Concepedia

Publication | Closed Access

Imitating Gestures

644

Citations

10

References

1980

Year

TLDR

A 24‑item imitation test was used to assess movement execution in unilaterally hemisphere‑damaged patients, and a cutoff derived from 100 controls classified 20% of right‑brain‑damaged patients as apraxic. Right‑brain‑damaged patients were mostly mildly defective, with a few strikingly impaired, whereas left‑brain‑damaged patients exhibited more frequent and severe apraxia often accompanied by aphasia, though the motor‑language correlation was weak and likely depends on contiguous nervous structures.

Abstract

The ability to carry out movements on imitation was assessed with a 24-item test in uniterally hemisphere-damaged patients.
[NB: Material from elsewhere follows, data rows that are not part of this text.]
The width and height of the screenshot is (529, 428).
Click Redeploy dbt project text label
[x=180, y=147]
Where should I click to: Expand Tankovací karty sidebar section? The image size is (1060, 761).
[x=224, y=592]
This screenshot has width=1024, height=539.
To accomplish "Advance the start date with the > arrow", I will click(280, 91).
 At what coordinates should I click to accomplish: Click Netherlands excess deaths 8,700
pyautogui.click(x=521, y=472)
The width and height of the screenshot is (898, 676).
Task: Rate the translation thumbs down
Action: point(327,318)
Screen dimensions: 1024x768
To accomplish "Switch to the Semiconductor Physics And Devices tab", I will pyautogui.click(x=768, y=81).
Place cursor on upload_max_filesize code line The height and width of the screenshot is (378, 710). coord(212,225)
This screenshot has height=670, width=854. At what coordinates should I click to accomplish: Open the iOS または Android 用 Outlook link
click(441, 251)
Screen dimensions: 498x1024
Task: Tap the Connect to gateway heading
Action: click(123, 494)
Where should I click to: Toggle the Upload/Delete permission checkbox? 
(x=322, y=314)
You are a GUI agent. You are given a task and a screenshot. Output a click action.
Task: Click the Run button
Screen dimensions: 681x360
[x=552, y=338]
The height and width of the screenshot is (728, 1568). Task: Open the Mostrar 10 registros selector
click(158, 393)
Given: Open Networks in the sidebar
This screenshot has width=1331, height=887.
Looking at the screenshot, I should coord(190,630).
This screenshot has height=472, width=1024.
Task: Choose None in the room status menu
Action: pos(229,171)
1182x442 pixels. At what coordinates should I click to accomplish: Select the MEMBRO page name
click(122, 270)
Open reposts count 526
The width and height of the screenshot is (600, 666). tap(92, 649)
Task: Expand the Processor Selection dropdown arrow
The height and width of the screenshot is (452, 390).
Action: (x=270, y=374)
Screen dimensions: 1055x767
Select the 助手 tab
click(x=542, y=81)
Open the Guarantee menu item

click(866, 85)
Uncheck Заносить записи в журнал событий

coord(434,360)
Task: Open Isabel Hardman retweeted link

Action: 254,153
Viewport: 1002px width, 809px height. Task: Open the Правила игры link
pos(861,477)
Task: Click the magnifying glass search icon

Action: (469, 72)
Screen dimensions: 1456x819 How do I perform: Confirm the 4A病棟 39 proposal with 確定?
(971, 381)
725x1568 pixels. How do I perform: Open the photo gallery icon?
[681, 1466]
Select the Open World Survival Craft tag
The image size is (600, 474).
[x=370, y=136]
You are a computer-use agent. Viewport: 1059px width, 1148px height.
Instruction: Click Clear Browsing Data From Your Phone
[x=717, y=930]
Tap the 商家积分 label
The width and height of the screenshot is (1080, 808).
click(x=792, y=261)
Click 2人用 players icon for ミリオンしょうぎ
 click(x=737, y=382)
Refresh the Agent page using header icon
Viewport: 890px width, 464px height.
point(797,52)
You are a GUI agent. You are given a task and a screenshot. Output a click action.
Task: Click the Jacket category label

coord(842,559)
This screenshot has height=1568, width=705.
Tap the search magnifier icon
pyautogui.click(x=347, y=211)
On the basis of a cutoff score derived from the performances of 100 control patients, 20% of the right brain-damaged patients were calssified as apraxic. Most right brain-damaged patients were only mildly defective, but a few showed a striking impairment. In left brain-damaged patients apraxia was not only more frequent, but also much more severe and was nearly always associated with aphasia. However, the correlation between the motor and the language disorder was not particularly high, and the link between the two symptoms was thought to be dependent on the contiguity of the underlying nervous structures.